### Instructions for the task
Copy out the entire piece headed "How to waste $1 trillion" word for word, with nothing added or left out.

How to waste $1 trillion

So far, Congress has authorized $3.6 trillion in stimulus money to help offset the punishing cost of the lockdowns and business closures caused by the coronavirus pandemic. The various programs funneling all that money to businesses and consumers are far from perfect, but probably necessary.

It’s not enough, however, and Congress is now developing another massive round of stimulus spending that will probably top $1 trillion, and maybe double that. This is where the tragedy starts. Had the Trump administration and other U.S. policymakers gotten the virus response right the first time around, the virus would be under control and jobs would be coming back on their own. Instead, we’ve hit new record highs for daily infections for 41 days in a row—the worst performance of any developed country. The recession is now dragging on longer than it ever should have, and instead of a cautious return to near-normal, we’re becoming dependent on borrowed federal spending to keep the economy afloat.

The United States is lucky the Treasury can borrow boundless amounts of money at super-low rates. But this privilege also leads to profligacy and abysmal incompetence at many political levels. If the United States weren’t a rich country, it would have had to contain the virus the first time around, or face ruin. The ability to tap another trillion or two as needed in effect finances a bumbling crisis response that has allowed the coronavirus to ravage the U.S. economy.

### Record excerpts
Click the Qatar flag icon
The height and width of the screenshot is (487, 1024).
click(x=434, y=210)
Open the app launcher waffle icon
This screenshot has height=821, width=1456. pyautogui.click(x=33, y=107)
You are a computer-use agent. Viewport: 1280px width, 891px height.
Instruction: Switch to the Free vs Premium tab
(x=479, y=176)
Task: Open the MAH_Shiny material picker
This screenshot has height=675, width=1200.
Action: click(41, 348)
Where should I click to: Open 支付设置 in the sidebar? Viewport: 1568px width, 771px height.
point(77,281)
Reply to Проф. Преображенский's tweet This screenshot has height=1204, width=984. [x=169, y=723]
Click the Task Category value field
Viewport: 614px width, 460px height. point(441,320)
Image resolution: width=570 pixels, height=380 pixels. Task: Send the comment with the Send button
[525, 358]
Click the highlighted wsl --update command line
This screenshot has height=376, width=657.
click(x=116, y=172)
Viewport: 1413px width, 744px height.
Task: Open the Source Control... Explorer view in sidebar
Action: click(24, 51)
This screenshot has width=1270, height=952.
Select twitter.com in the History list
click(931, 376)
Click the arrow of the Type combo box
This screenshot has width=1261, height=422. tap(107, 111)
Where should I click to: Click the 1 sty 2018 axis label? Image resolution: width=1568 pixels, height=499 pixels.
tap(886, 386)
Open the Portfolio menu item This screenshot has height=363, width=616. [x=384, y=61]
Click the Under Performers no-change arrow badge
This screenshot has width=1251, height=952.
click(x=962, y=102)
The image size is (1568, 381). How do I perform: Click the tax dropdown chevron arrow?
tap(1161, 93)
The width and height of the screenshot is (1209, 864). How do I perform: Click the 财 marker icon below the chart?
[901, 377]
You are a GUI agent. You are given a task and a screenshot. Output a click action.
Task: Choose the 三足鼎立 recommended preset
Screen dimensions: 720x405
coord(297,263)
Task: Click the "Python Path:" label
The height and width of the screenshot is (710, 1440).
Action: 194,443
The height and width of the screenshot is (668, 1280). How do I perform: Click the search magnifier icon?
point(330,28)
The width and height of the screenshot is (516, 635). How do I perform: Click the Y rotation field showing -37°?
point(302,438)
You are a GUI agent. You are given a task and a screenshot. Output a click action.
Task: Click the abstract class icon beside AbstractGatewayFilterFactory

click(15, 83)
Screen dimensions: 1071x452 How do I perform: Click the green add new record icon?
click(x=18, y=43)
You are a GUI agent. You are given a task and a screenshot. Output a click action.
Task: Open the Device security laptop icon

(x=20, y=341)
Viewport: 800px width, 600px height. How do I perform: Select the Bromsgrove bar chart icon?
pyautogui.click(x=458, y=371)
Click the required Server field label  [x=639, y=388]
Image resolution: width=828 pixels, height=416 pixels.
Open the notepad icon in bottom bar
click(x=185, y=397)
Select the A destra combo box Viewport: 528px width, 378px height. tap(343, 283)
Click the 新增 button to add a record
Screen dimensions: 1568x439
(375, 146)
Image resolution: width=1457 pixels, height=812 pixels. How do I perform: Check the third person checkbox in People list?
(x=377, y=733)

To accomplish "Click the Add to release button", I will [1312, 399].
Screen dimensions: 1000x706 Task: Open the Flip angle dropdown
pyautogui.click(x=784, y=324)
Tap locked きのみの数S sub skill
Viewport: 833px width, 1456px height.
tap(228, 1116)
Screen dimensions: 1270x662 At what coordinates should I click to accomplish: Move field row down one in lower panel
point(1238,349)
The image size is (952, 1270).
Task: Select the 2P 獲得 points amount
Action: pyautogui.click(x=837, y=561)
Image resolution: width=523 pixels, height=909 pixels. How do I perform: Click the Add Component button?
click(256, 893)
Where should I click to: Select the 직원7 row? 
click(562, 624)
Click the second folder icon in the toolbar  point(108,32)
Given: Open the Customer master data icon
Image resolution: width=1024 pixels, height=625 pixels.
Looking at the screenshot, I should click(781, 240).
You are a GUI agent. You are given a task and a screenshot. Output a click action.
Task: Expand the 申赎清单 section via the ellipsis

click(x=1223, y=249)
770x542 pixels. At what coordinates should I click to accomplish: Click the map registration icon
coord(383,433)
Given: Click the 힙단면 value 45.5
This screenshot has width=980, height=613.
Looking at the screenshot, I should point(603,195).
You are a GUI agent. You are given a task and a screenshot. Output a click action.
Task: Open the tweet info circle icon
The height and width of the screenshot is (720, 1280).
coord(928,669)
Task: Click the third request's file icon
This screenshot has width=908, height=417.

### Response
How to waste $1 trillion

So far, Congress has authorized $3.6 trillion in stimulus money to help offset the punishing cost of the lockdowns and business closures caused by the coronavirus pandemic. The various programs funneling all that money to businesses and consumers are far from perfect, but probably necessary.

It’s not enough, however, and Congress is now developing another massive round of stimulus spending that will probably top $1 trillion, and maybe double that. This is where the tragedy starts. Had the Trump administration and other U.S. policymakers gotten the virus response right the first time around, the virus would be under control and jobs would be coming back on their own. Instead, we’ve hit new record highs for daily infections for 41 days in a row—the worst performance of any developed country. The recession is now dragging on longer than it ever should have, and instead of a cautious return to near-normal, we’re becoming dependent on borrowed federal spending to keep the economy afloat.

The United States is lucky the Treasury can borrow boundless amounts of money at super-low rates. But this privilege also leads to profligacy and abysmal incompetence at many political levels. If the United States weren’t a rich country, it would have had to contain the virus the first time around, or face ruin. The ability to tap another trillion or two as needed in effect finances a bumbling crisis response that has allowed the coronavirus to ravage the U.S. economy.